A remote campground in New York's Adirondack Park is getting long-overdue accessibility upgrades that would open the wilderness experience to visitors with mobility limitations and other disabilities for the first time under modern standards.
Horseshoe Lake, a state-managed campground in the Adirondack region, is the latest facility in New York's ongoing push to bring its outdoor recreation infrastructure into compliance with federal accessibility requirements. The state's Department of Environmental Conservation is now seeking a contractor to carry out the improvements, which are expected to include accessible campsites, routes connecting campers to amenities, compliant parking, and updates to restrooms, fire rings, and picnic areas.
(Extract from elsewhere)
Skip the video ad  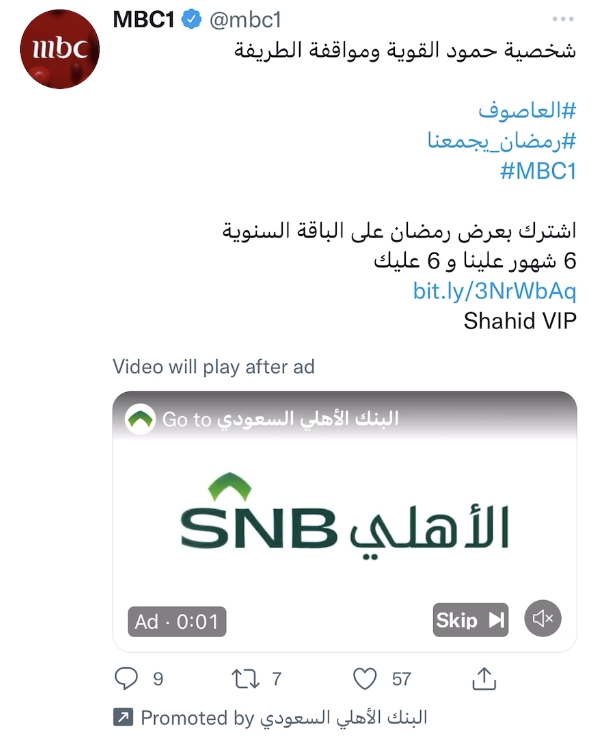tap(471, 620)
The project reflects a years-long reckoning with the fact that much of New York's campground stock was built before the federal government established clear accessibility standards for outdoor areas. The Americans with Disabilities Act passed in 1990, but specific guidelines for campgrounds, trails, and picnic areas under the Architectural Barriers Act weren't finalized until 2013. Facilities built before those rules took effect have often never been retrofitted, leaving wheelchair users and others with mobility limitations effectively excluded from some of the state's most celebrated public lands.
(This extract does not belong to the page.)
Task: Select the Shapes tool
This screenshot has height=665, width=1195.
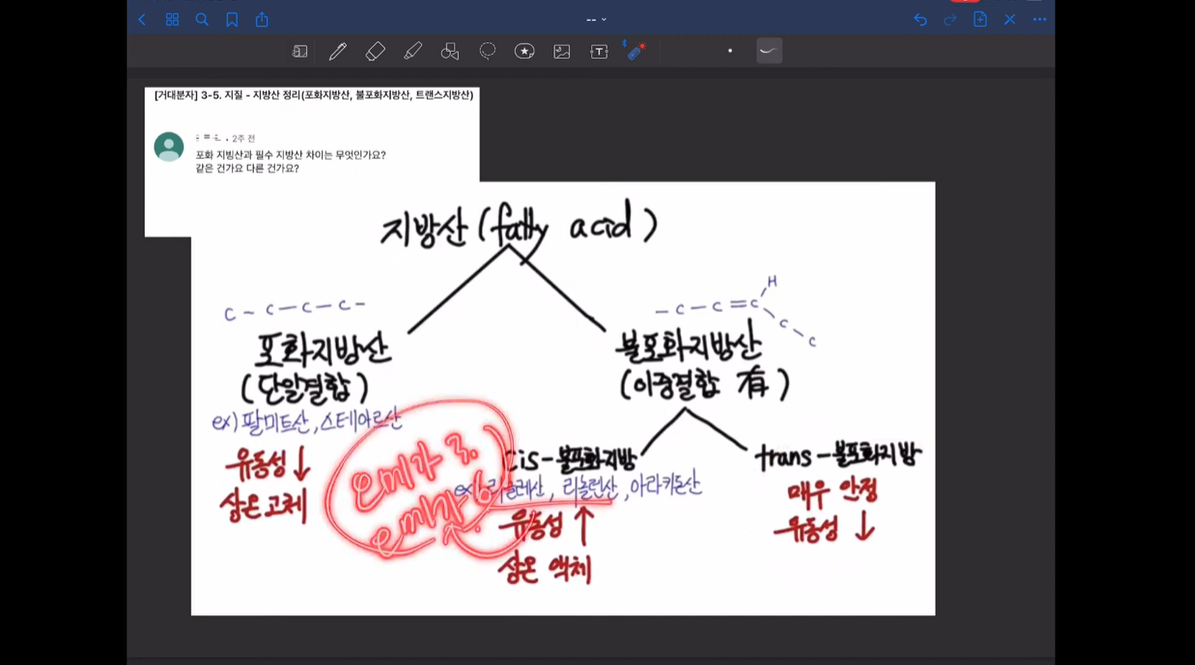Action: click(450, 50)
Roughly one in four American adults lives with a disability, according to the CDC, and disability advocates have increasingly framed campground access as an equity issue. In other states, lawsuits have pressured public land managers to accelerate compliance; New York has state-level accessibility laws that in some cases go beyond federal minimums.
The timing also reflects a surge in demand. New York's DEC campgrounds saw record reservation numbers in 2021 and 2022 as COVID drove people outdoors, and the rush exposed infrastructure deficits across the system. Horseshoe Lake, in the rural Adirondack Park, is one of the smaller and more remote campgrounds in the DEC's inventory. The park spans six million acres and is heavily dependent on tourism, but its aging facilities and the state's conservation restrictions have long created friction between access and wilderness character.
The contract value for the Horseshoe Lake project has not been publicly disclosed. The work is being procured through the New York State Contract Reporter, the state's centralized procurement platform.